Now, that piracy, together with the style of architecture and the making of smaller works of art which they practised, are the two great facts to remember about this wonderful civilisation of the ancient Minoans. For just about the year 1500 B.C., at which we left the story of Egypt, or a little later, some terrible catastrophe overtook the Minoans. What happened we do not know. It has been guessed that they suffered an invasion and a complete overthrow {84} by the Dorians, a people who had come down from the north and had taken possession of that southern part of Greece which is called the Peloponnese. But nothing is certainly known, except that the Minoans did suffer a very complete overthrow, that their power was shattered, their splendid buildings were destroyed, and they seem to vanish out of the story altogether. Their conquerors were evidently a people far less civilised and accomplished than they. Antiquaries tell us that there were at least two distinct stages in the making of buildings and works of art under the Minoans before this last catastrophe, but after that there is no building, no art work, worth accounting for. It all went.
But they had left the mark of their genius in the buildings at Mycenæ and elsewhere, and they had established the habit of piracy in the seas about their island.
So now, I think, we have the frame set in which we may place the picture. We have these ancient Egyptians leading the kind of life that I have tried to show you. We have the Babylonians and Assyrians along those other river-courses established as a great power in the east, and we have the Minoans, very shortly to be overthrown and to disappear, scouring the seas in their ships and having all the power along the coasts. And between them, in the very midst, is that country of Syria and Palestine which--especially Palestine, because it is south of Syria--lies right in the course which the great empires must traverse when they come to grips with each other. Palestine is the country through which they must pass whether for trade or for war with each other. You can imagine what a terrible position that must have been. Syria {85} and Palestine, as you know, were peopled by Semitic tribes, to which race the Babylonians also belonged originally. But the divisions and differences, both between the Babylonians and the others, and between these others, among themselves, were many and of various kinds. Some must have regarded each other as almost of the same kindred. Others must have seemed quite strange and foreign. It was a great mixture.

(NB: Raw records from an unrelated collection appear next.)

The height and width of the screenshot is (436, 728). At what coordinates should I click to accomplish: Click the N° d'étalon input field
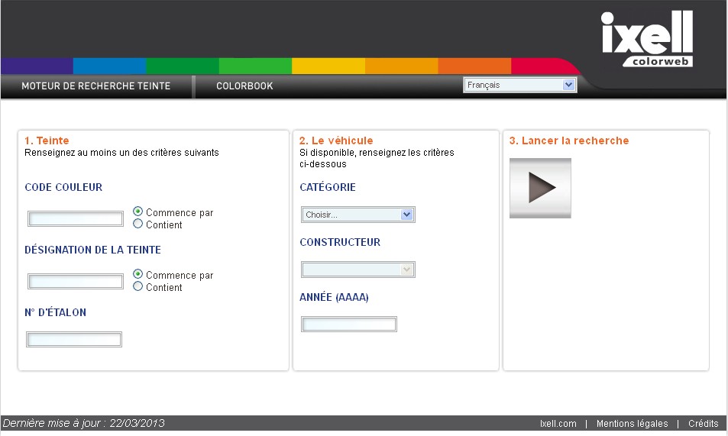pyautogui.click(x=75, y=340)
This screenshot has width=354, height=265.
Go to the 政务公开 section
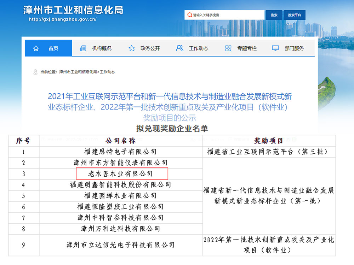click(150, 48)
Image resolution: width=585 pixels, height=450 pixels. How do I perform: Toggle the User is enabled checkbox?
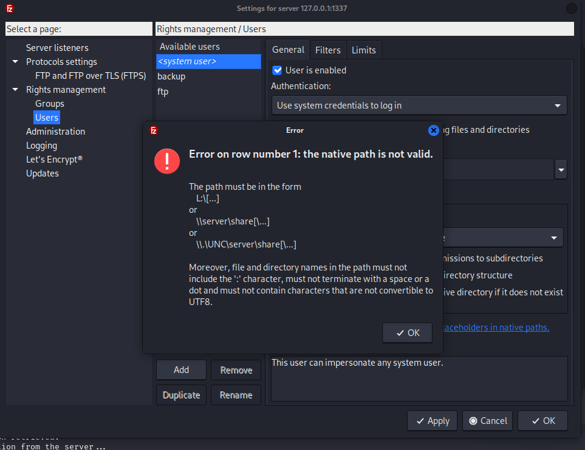click(x=278, y=70)
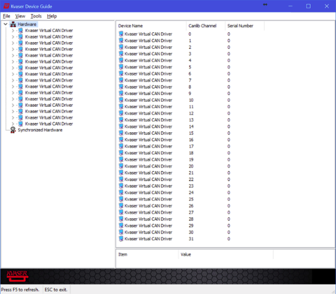Select device icon for Canlib channel 22

121,179
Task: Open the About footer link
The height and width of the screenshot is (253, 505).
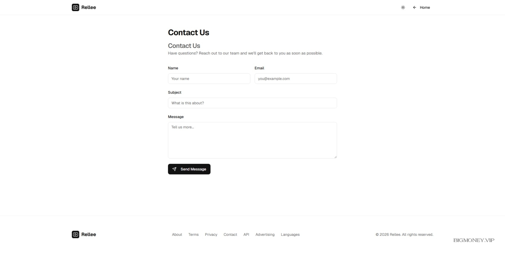Action: [x=177, y=235]
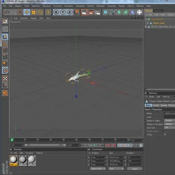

And for the moment, in or about 1500 B.C., the Israelites as a nation are not in Palestine at all. They are in the land of Goshen, undergoing that oppression of which you know. Within 300 years or so they will make their Exodus and begin their forty years of wandering in the wilderness, to re-appear in the story, under the leadership of Joshua; conquering the Canaanites and so establishing themselves right in the most dangerous position of all, in Palestine, on the highway between the two great empires.